Tak terasa perjalanan keduanya telah sampai rumah Pak Kades. Sebuah hunian termegah di kampung mereka. Tampak terparkir dua buah mobil mewah di halaman rumah berteduh pohon mangga tersebut. Sebuah mobil Range Rover Sport, yang sudah pasti milik Pak Kades dan satu mobil Ferrari California ada di samping, mungkin milik tamu beliau.

Pak Atmo Sukiman dan Pak Tikno melangkah ke arah teras rumah Pak Kades. Mereka melihat pemilik rumah sedang berbincang serius dengan seorang wanita berdandan ala sosialita.

Kedua pria lalu duduk di kursi teras sembari melihat warga yang berlalu lalang. Kebetulan rumah bergaya tradisional Jawa ini terletak persis di pinggir jalan raya. Samar-samar pendengaran Pak Atmo menangkap pembicaraan orang di dalam.

Sejak menjadi pengikut Nyi Dhiwot—Penguasa Alas Telaga—ia mempunyai ketajaman panca indra di atas rata-rata manusia normal. Dengan kelebihannya ini pula, dirinya bisa menuntut balas bersama sang putri.

“Saya datang dari Singapore ini. Kaget bukan main. Kenapa baru sekarang dikasih tau. Nik ke mana, Pak?” tanya wanita sosialita ini.

“Saya gak tau, Bu. Kami juga sedang mencari keberadaannya. Udah lapor polisi juga.Belum ada kabar,” jawab Pak Kades.

“Saya mesti gimana ngomong ke Mr. Abraham, Pak.”

“Sst, Bu! Jangan keras-keras! Masalah sensitif di sini,” tegas Pak Kades sembari melihat ke arah luar dan seketika kaget saat matanya melihat keberadaan Pak Atmo di teras.

“Bu, tau itu bapak bercaping? Itu bapaknya Nikita,” ucap Pak Kades lirih sembari mengarahkan jari telunjuk ke arah Pak Atmo.

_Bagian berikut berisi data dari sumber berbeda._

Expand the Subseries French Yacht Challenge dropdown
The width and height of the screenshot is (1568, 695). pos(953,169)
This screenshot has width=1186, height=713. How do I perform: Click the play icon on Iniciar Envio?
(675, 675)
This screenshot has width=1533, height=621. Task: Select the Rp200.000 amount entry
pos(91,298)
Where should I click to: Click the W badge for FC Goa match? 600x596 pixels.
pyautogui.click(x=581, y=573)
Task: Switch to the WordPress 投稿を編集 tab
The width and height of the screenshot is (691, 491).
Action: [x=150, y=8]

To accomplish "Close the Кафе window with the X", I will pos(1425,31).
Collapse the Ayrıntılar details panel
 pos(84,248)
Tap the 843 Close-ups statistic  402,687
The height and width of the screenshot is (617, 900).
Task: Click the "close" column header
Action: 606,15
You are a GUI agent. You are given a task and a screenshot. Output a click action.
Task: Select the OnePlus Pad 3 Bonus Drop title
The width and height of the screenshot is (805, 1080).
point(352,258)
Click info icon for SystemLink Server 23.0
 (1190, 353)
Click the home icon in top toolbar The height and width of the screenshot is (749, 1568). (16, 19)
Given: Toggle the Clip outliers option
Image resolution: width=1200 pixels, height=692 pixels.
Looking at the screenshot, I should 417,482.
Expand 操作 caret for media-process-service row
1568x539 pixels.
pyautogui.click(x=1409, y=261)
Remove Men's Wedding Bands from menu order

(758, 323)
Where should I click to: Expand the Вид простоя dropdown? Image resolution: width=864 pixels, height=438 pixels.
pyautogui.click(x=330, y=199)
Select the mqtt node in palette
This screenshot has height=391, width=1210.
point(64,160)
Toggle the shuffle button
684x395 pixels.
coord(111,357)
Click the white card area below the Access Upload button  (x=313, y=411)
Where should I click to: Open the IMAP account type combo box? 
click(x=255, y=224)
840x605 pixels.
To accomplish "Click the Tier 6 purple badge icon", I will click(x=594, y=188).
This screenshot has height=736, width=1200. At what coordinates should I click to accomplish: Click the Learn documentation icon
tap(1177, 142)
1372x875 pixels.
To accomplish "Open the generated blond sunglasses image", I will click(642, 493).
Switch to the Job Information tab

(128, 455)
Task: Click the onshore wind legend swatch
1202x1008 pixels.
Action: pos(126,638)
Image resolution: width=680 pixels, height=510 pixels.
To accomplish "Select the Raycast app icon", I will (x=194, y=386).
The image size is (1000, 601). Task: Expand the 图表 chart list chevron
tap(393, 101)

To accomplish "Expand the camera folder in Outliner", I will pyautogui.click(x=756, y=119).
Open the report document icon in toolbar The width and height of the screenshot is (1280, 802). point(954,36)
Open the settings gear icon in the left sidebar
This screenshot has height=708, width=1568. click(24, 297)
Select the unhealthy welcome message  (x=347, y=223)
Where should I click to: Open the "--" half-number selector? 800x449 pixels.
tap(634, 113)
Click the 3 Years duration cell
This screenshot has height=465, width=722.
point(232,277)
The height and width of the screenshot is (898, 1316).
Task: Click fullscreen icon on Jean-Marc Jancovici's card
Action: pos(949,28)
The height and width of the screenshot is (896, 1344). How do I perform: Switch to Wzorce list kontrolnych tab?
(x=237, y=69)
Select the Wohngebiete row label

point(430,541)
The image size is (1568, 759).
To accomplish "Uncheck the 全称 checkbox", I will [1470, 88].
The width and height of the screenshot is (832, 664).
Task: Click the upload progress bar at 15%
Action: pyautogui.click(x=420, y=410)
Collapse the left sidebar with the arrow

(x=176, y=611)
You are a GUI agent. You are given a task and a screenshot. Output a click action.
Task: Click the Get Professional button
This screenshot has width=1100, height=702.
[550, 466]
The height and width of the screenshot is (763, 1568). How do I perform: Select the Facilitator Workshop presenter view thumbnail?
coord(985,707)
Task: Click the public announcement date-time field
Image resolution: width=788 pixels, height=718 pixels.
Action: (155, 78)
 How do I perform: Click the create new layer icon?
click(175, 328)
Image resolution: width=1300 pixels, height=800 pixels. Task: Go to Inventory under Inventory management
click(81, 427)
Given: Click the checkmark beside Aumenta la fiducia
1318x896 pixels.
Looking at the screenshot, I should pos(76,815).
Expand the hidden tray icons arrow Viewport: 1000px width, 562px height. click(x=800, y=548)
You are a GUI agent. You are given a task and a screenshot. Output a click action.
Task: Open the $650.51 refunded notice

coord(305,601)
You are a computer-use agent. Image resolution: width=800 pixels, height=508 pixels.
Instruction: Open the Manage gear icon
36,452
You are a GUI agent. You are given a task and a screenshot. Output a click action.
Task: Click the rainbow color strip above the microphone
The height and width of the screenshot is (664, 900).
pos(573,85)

Wanita bermini dress berblazer segera mengarahkan pandangan ke tempat yang ditunjuk oleh Pak Kades. Kedua mata berbulu mata palsunya berbinar-binar lalu bersiap bangkit.

“Pak, saya perlu ngobrol dengan bapaknya Nikita.”

“Sebentar saya panggilkan orangnya ke sini, Bu.”

Pak Kades berdiri lalu beranjak menuju teras. Pria dengan kumis tebal melintang ini mendekat ke arah Pak Atmo.

“Pak Atmo tolong ke dalam! Itu Bu Silvia, bosnya Nik mau bicara,” kata Pak Kades kepada pria bercaping.

Pria berumur separuh abad lebih ini, sempat termenung sesaat. Namun, otak kecilnya mulai berpikir untuk mencari tahu lebih banyak tentang bisnis gelap Pak Kades. Ia pun mengangguk lalu segera mengikuti langkah Pak Kades masuk ke ruang tamu.

Begitu kedua pria masuk, Bu Silvia bangkit dari kursi. Kini, di hadapan Pak Atmo telah berdiri wanita cantik berpenampilan layaknya artis. Bibirnya dipoles warna merah maron menyunggingkan senyum dengan bulu mata bermaskara mengamati sekujur tubuh sang pria tua lalu mengulurkan tangan.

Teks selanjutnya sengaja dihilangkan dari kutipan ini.